Type Master's Thesis
Scope Discipline-based scholarship
Title Portfolio Reconstruction: An Investigation of Brazilian Investment Funds
Organization Unit
Authors
  • Mauricio da Costa Pereira
Supervisors
  • Urban Ulrych
  • Erich Walter Farkas
Language
  • English
Institution University of Zurich
Faculty Faculty of Business, Economics and Informatics
Date 2021
Abstract Text Returns-based style analysis (RBSA) is a statistical method commonly used to investigate the exposure of investment funds. It involves identifying the combination of market factors that most closely reproduces a fund’s returns and attempts to characterize their investment styles. This thesis utilizes RBSA to explore the investment behaviours of the most relevant classes of Brazilian investments funds: foreign exchange (FX), fixed income, stocks, and multi-strategy funds.
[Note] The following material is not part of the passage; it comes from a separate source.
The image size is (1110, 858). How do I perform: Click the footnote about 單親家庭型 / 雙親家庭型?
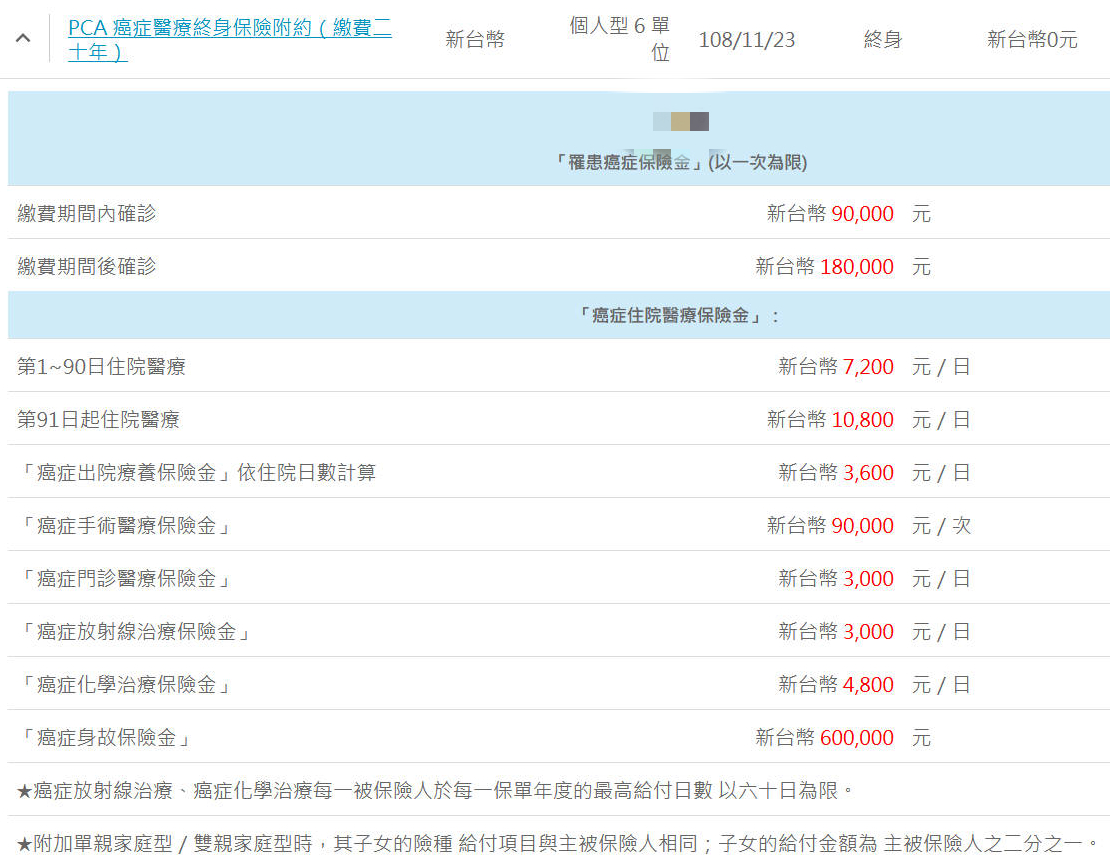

We demonstrate that RBSA is adequate for analysing funds that possess relatively stable asset allocations; however, its performance is not satisfactory for funds with time-varying exposures. To overcome this limitation, we adapt a state-space model and apply a Kalman filter to construct a dynamic style analysis model. Between January of 2010 and April of 2021, we studied 320 funds that were selected based on their asset values size. We found that FX and fixed income funds are generally passively managed, and, by applying a clustering algorithm to their style results, we demonstrated that these funds can be categorized into groups that track the same benchmarks. However, this study also suggests that several stock funds and most multi-strategy funds are actively managed. For these classes of funds, our empirical results indicate that the Kalman filter estimations improve style predictions and yield better and more interpretable outputs. Finally, we extend this proposed framework with the use of past disclosed fund information to identify actual portfolio constituents over time. Our analysis shows that this innovative approach achieves accurate results only when applied to funds with a small number of assets.